Les dépenses anti-inflationnistes de la France depuis le début de la crise l’année prochaine totaliseront plus de 85 milliards d’euros – 3,5% du produit intérieur brut – selon les calculs de Reuters.
Cependant, les responsables du ministère des Finances n’ont pas tardé à souligner que le maintien d’une faible inflation permet également d’économiser de l’argent puisque les prestations sociales et de retraite françaises sont largement indexées sur l’inflation.
Alors qu’une grande partie de l’Europe est au bord de la récession, la générosité de la France a également laissé la deuxième économie de la zone euro sur des bases légèrement plus solides, Le Maire visant une croissance de 1% l’année prochaine.
« Pour l’instant, la récession n’est pas le scénario principal, mais plutôt une croissance très faible en 2024 », a déclaré Mathieu Plane, économiste au think tank OFCE.
« Il y a un arbitrage entre le déficit et l’inflation en France. Il y a une option pour maintenir les limites tarifaires de l’énergie. »
CIBLÉE ET TEMPORAIRE
Néanmoins, alors que les coûts augmentaient et que la crise semblait sans fin, le gouvernement a de nouveau assoupli certaines de ses mesures, mais toujours plus généreusement que dans de nombreux pays. Les hausses de prix de l’électricité et du gaz seront plafonnées à 15 % l’an prochain, ce qui coûtera à lui seul 16 milliards d’euros au ministère des Finances.
Comme un coup dur pour les conducteurs belges mais un soulagement pour le Trésor français, ils prévoient de supprimer les subventions aux carburants d’ici la fin de cette année, bien que si les prix du pétrole montent à nouveau, Le Maire laisse la porte ouverte à leur rétablissement, quoique de manière plus ciblée. .

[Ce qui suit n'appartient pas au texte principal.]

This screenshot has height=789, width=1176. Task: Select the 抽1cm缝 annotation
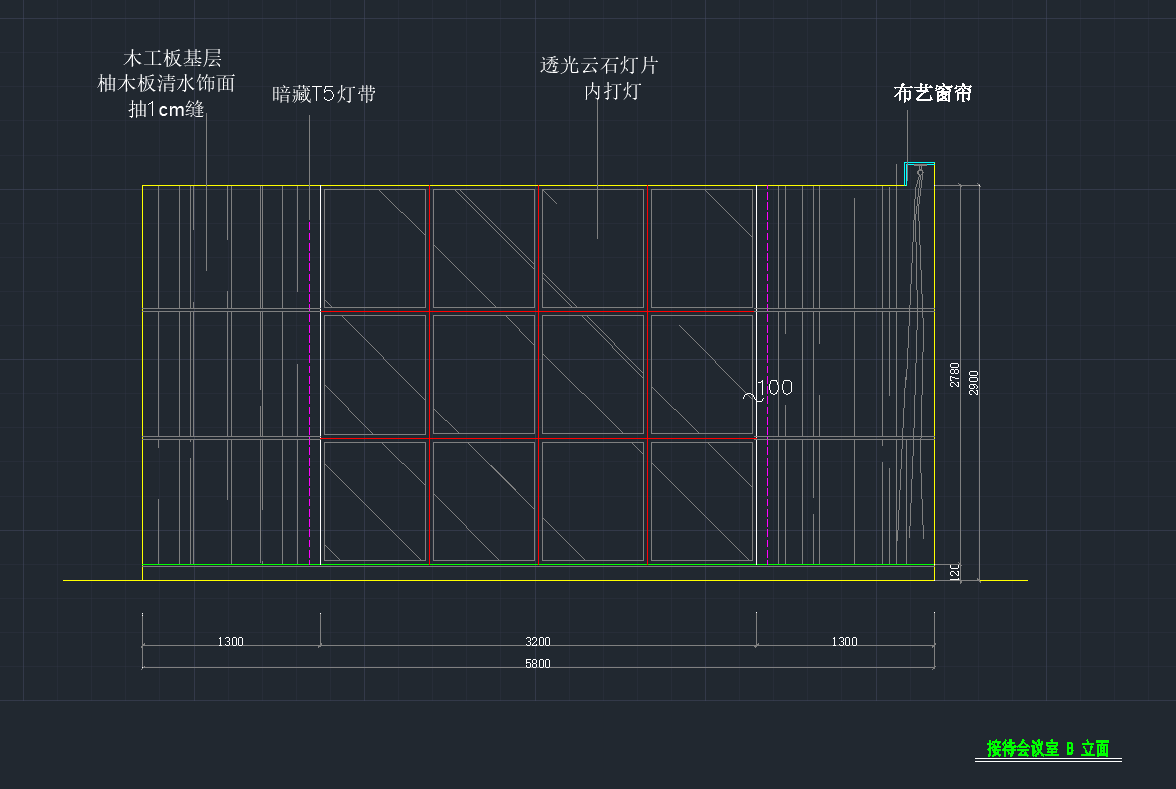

L’approche franche et large de la France contredit les recommandations de la présidente du Fonds monétaire international et de la Banque centrale européenne, Christine Lagarde, de maintenir les mesures anti-inflationnistes aussi ciblées et temporaires que possible.

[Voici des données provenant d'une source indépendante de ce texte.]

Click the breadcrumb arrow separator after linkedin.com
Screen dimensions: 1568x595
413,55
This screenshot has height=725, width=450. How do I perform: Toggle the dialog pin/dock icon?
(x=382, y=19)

Le groupe de réflexion de gauche Terra Nova estime que pour 100 euros dépensés pour limiter les prix du gaz et de l’électricité, seuls 8 euros profitent aux 10 % des ménages les plus pauvres tandis que 13 euros vont aux 10 % des ménages les plus riches.
La réduction des mesures d’aide de la France risque également de déclencher une flambée de l’inflation, la poussant à des niveaux ailleurs en Europe, d’autant plus que des pays comme l’Allemagne et le Royaume-Uni rattrapent leurs propres mesures.
« Il n’est pas certain que (l’inflation française) soit inférieure à celle des autres pays en 2024 », a déclaré Plane.
Mais pour l’instant, les ménages français – et les automobilistes belges cherchant à se soulager des prix élevés du carburant chez eux – essaient de tirer le meilleur parti des dépenses de l’État français.
« C’est beaucoup moins cher ici en France », se réjouit un chauffeur belge en attendant de faire le plein de sa voiture.